Task description:
Go through the listing below and write out exactly the lines from the one that mentions "Click the reply speech bubble icon" through the one that mentions "The image size is (1496, 603).", minus the pictures.

Supplied records:
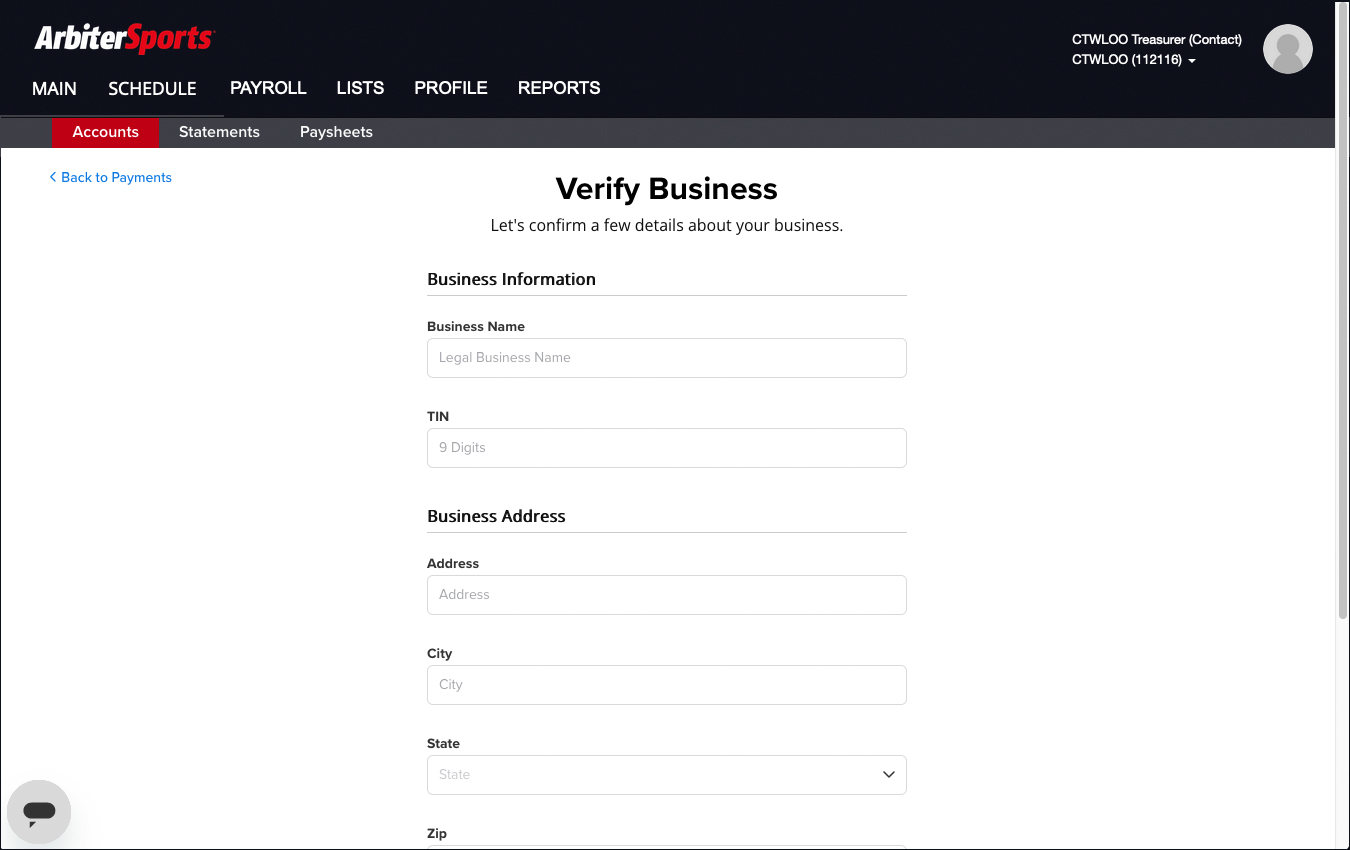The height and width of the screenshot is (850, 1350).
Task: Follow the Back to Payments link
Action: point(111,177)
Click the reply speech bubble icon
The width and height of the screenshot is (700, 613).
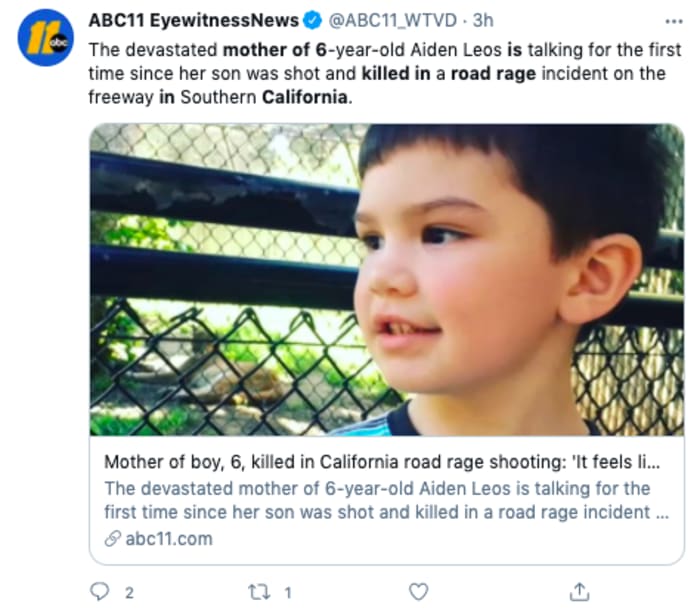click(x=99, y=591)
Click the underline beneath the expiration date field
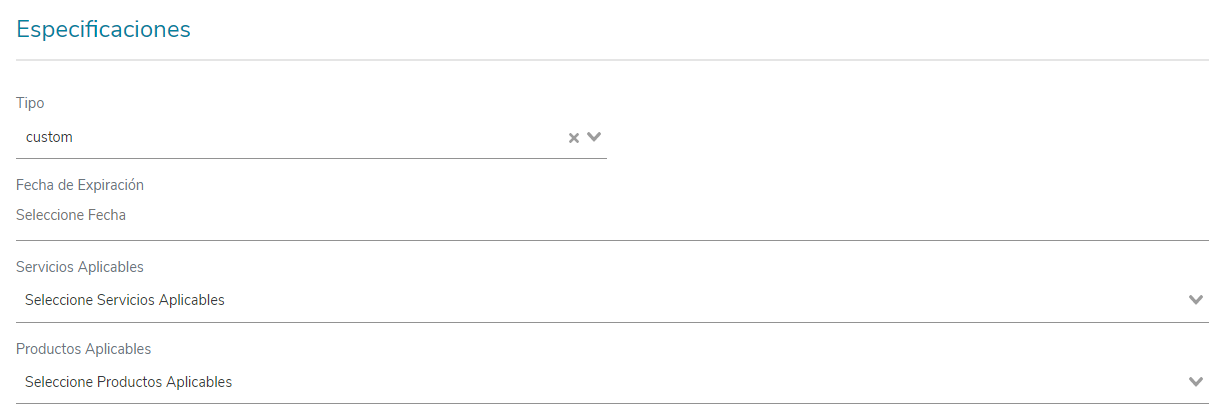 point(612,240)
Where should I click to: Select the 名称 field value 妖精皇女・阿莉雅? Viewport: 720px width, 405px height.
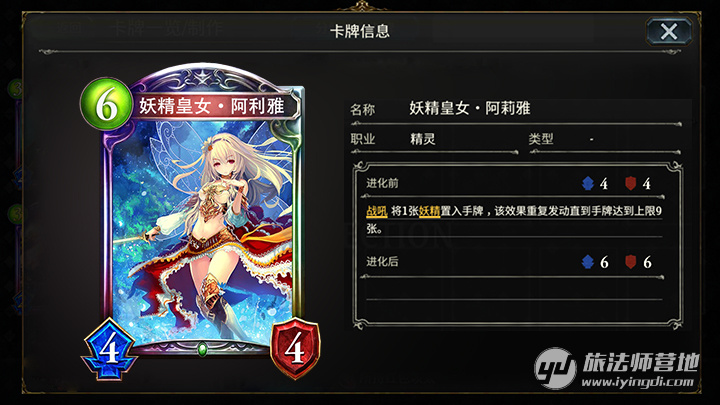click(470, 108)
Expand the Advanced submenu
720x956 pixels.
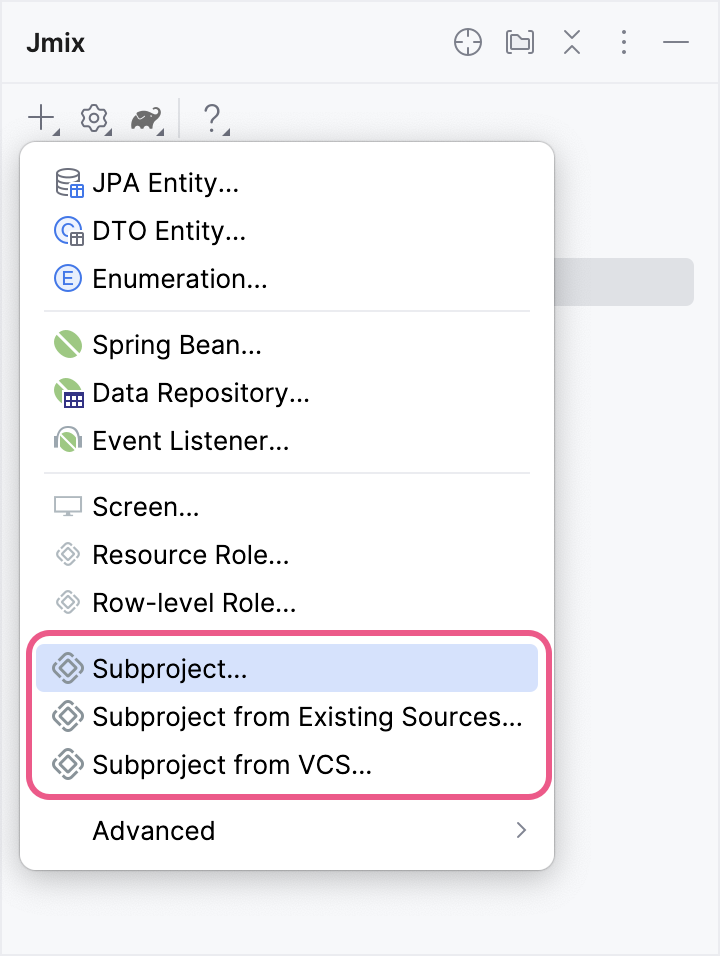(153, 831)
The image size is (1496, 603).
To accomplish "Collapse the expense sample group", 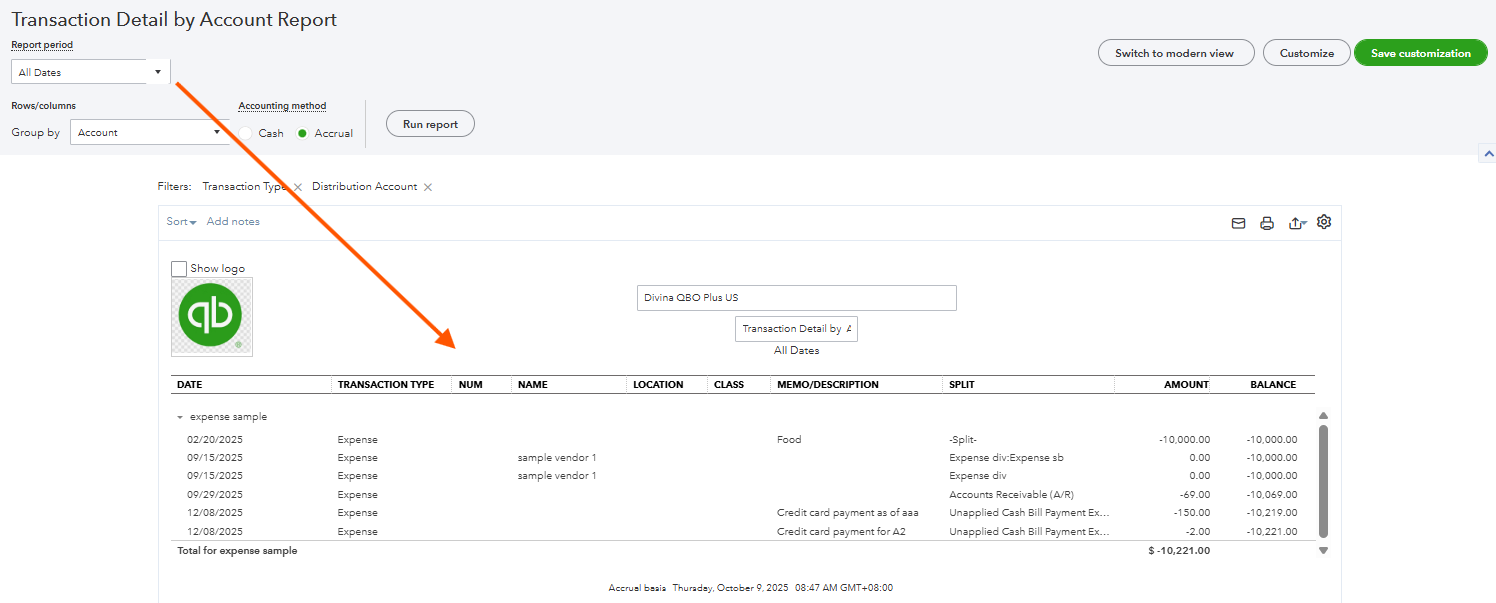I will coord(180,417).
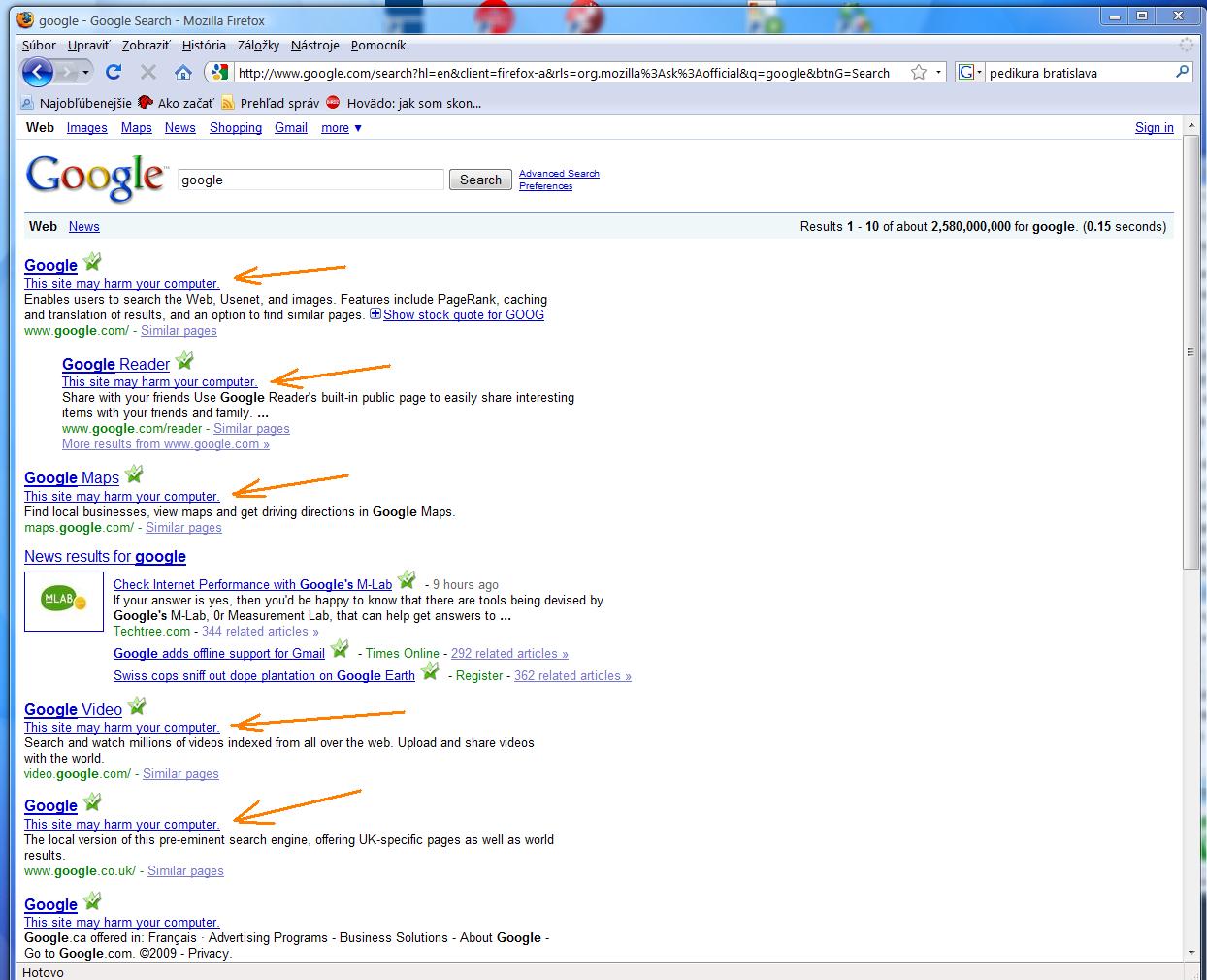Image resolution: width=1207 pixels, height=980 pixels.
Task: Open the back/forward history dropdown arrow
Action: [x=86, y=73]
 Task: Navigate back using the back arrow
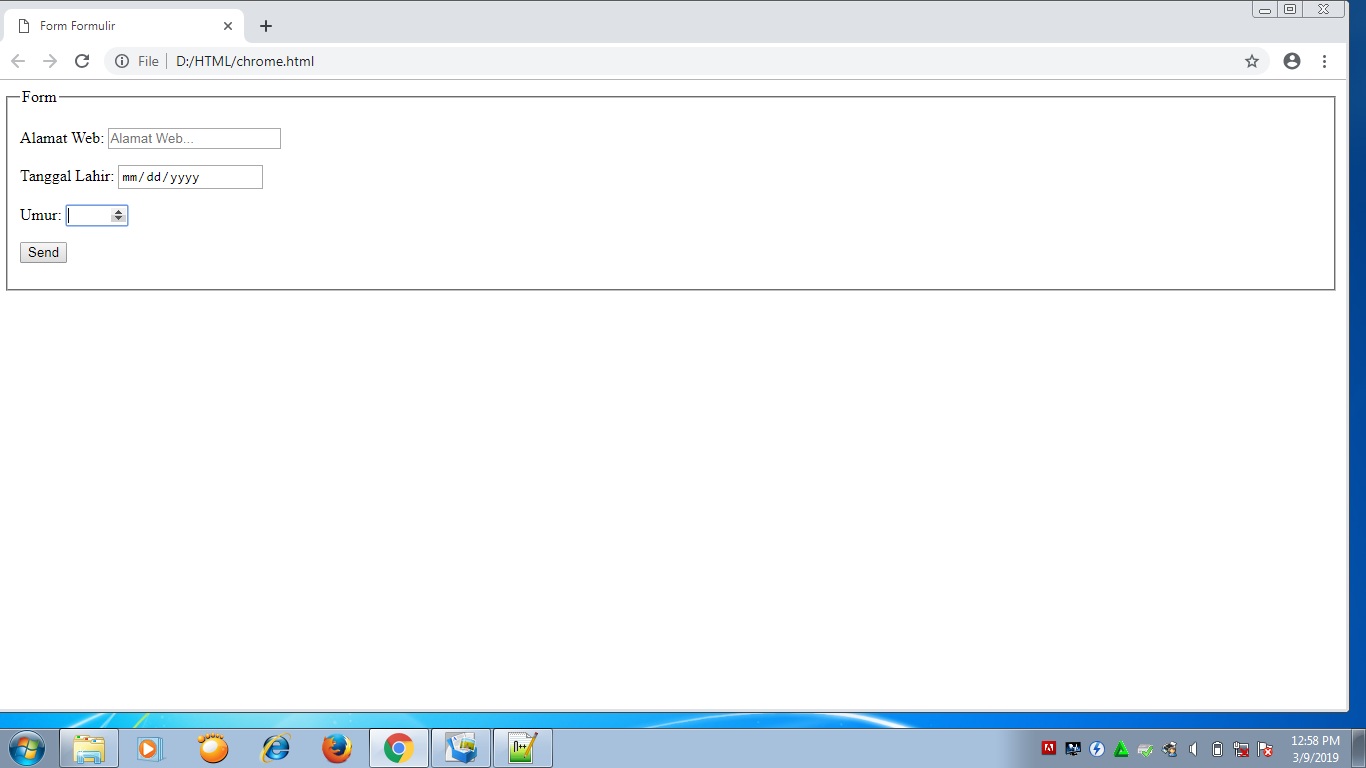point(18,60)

Exercise result:
Click the reply speech bubble icon
The width and height of the screenshot is (700, 613).
click(x=99, y=591)
Click the underline beneath the expiration date field
 point(612,240)
Where should I click to: Select the 名称 field value 妖精皇女・阿莉雅? Viewport: 720px width, 405px height.
click(470, 108)
Expand the Advanced submenu
720x956 pixels.
(153, 831)
The image size is (1496, 603).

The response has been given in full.